▸ **WORK REQUIRED**: The word "using" occurs in some of the lines below; copy each of those lines.

▸ **Data excerpts**:
=== Begin Enclosure ===

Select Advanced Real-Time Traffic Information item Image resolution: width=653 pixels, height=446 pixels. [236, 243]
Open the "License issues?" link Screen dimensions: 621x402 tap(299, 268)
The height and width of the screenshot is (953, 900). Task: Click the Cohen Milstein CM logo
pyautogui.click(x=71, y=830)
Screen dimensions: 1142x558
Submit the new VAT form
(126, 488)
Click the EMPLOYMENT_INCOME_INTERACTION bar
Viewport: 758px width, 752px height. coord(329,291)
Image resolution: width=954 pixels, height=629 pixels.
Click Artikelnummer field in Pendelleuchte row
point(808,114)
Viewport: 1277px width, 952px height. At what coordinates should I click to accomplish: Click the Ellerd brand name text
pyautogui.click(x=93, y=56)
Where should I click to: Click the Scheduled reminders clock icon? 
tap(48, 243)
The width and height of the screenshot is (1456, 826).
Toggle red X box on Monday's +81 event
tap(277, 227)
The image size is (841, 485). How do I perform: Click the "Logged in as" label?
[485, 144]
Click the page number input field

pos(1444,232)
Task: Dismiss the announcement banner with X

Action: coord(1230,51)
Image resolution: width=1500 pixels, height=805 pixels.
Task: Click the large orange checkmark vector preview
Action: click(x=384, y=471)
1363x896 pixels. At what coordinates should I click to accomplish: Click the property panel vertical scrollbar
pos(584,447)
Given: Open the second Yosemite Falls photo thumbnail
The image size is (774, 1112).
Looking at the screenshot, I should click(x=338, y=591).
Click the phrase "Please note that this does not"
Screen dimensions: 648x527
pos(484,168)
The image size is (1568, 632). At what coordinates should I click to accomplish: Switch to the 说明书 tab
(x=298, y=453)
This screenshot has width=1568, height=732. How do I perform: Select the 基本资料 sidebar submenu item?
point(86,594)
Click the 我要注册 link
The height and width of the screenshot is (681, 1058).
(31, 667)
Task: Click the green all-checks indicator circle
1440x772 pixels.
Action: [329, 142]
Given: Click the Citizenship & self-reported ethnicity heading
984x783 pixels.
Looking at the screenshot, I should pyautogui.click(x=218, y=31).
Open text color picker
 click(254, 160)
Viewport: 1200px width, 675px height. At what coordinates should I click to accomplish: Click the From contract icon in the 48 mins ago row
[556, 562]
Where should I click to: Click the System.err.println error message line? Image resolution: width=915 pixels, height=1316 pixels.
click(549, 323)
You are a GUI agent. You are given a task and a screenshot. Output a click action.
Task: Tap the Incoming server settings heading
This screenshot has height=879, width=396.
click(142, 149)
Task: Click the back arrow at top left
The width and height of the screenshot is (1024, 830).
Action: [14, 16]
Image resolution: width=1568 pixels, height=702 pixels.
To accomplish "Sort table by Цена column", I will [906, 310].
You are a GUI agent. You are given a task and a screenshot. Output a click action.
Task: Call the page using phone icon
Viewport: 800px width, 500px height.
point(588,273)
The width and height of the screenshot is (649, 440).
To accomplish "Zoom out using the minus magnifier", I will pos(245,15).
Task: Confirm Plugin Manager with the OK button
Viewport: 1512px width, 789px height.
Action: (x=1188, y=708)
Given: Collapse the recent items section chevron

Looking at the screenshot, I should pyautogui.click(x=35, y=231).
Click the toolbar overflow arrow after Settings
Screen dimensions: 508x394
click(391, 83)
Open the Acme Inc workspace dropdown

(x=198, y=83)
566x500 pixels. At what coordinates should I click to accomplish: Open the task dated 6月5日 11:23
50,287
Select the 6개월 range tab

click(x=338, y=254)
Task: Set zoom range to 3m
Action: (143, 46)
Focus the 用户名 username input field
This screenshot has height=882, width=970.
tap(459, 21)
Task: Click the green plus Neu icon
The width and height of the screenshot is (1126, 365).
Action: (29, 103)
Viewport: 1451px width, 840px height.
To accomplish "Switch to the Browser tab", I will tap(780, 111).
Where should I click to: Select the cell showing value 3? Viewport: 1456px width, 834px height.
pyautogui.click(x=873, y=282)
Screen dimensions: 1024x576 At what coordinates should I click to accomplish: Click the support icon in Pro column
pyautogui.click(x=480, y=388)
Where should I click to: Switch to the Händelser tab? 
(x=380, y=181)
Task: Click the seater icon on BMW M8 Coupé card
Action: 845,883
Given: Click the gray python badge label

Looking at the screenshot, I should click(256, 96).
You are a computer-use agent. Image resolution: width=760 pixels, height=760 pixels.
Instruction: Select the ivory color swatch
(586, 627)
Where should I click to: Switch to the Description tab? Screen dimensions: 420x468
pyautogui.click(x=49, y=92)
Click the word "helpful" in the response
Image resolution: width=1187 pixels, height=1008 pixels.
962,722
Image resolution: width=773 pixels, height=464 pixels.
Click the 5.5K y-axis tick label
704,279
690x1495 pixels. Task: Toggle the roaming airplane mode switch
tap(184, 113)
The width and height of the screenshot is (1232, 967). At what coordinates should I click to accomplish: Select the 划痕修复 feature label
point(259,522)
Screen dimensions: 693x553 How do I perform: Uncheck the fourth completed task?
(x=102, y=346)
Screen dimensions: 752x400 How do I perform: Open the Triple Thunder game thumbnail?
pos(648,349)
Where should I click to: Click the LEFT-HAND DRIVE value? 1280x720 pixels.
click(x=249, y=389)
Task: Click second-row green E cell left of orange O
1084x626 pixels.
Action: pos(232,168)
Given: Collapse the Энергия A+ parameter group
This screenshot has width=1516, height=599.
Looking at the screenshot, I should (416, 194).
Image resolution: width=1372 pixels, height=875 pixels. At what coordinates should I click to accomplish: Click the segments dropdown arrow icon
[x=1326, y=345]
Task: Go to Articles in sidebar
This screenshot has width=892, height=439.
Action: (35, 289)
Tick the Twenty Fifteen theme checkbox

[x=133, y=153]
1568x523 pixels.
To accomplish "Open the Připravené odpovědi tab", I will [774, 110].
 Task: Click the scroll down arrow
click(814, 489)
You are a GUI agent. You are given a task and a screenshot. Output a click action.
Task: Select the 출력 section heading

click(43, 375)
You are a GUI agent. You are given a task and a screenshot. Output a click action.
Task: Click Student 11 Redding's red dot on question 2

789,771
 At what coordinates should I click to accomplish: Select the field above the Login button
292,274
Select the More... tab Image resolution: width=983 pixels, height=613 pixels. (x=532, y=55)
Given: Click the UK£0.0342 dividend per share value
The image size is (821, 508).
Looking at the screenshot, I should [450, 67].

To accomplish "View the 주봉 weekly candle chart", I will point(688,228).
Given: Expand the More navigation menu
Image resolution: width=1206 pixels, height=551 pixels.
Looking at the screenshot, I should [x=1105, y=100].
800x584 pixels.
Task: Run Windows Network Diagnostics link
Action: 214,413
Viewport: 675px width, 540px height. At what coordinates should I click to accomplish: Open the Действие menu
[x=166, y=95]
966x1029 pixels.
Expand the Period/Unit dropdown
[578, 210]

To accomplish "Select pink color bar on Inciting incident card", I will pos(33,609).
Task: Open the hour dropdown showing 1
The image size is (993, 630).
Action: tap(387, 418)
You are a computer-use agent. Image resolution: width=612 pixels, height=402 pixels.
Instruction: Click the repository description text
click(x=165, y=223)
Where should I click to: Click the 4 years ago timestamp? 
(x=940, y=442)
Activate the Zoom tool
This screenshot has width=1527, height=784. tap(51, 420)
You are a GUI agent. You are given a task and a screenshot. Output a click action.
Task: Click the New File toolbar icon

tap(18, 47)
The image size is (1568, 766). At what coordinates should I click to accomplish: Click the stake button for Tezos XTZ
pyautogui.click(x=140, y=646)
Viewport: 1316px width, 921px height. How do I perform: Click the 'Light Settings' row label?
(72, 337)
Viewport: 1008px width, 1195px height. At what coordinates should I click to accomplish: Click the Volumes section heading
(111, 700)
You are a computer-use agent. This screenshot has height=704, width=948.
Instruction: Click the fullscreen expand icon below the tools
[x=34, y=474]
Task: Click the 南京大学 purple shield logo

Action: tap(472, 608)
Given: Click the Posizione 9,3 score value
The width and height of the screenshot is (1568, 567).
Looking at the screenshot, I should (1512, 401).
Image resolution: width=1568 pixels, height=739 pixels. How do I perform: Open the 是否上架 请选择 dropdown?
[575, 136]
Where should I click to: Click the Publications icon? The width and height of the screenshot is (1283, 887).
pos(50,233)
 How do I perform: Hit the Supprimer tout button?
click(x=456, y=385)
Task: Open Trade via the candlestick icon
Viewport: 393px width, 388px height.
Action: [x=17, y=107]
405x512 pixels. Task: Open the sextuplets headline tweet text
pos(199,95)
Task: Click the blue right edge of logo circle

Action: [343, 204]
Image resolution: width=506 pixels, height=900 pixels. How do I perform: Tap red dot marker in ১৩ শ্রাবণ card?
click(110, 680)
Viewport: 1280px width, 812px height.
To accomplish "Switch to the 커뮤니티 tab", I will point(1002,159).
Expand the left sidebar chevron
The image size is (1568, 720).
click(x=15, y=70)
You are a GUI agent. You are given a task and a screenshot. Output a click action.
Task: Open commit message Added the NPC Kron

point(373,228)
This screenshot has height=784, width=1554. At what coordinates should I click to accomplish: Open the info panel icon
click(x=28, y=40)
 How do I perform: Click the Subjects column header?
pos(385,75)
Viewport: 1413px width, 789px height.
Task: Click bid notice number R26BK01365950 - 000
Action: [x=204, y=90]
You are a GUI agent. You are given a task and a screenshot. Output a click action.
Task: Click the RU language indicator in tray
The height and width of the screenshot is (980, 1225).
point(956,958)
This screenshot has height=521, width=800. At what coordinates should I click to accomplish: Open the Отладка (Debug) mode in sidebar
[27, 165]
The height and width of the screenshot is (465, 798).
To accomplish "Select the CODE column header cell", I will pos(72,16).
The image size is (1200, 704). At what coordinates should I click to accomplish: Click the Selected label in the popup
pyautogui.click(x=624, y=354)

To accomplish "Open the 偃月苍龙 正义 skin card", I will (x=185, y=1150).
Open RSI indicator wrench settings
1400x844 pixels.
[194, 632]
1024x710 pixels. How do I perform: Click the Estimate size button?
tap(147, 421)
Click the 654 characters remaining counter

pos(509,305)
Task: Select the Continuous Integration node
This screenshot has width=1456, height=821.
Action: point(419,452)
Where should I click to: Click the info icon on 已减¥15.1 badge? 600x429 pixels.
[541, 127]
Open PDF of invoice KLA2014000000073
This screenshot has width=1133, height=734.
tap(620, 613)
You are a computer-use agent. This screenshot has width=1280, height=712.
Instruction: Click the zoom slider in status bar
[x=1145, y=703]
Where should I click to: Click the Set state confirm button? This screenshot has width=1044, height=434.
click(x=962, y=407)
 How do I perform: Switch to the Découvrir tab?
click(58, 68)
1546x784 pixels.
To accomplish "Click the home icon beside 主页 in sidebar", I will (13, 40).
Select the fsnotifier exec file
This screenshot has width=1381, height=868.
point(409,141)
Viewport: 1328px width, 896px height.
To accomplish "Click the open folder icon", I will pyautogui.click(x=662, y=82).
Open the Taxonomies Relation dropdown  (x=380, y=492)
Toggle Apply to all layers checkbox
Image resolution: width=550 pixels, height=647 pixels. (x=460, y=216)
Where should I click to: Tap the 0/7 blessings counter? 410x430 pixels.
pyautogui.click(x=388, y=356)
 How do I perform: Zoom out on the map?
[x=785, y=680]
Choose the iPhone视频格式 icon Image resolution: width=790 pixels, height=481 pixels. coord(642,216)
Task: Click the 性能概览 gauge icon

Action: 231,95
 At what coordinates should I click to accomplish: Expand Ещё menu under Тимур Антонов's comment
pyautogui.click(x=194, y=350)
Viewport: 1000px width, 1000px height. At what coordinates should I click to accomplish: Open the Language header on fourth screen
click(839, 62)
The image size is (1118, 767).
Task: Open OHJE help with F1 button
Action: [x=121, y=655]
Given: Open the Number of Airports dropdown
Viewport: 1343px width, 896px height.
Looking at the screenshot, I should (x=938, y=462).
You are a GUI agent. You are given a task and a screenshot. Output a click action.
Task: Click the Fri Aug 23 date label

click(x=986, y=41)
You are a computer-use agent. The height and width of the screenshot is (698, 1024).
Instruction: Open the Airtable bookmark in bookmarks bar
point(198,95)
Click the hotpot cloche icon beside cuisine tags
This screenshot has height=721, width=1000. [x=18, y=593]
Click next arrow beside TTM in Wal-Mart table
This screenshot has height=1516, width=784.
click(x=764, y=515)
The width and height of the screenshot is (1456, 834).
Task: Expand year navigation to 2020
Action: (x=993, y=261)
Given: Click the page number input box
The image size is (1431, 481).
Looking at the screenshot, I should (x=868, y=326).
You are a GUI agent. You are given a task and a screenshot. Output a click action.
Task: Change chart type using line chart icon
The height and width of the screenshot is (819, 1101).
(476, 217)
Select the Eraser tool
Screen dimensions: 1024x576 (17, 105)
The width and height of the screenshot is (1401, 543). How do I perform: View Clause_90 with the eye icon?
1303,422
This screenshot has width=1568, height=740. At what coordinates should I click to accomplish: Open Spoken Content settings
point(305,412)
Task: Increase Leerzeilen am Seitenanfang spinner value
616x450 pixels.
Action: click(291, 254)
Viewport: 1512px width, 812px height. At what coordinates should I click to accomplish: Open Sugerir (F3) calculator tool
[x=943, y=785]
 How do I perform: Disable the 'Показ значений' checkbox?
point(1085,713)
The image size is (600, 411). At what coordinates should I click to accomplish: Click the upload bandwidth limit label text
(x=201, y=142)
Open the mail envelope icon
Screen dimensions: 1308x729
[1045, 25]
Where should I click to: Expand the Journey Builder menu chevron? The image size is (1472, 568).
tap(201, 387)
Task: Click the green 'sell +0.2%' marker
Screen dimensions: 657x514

=== End Enclosure ===

▸ **REPLY**:
Task: Call the page using phone icon
To accomplish "Zoom out using the minus magnifier", I will pos(245,15).
Task: Change chart type using line chart icon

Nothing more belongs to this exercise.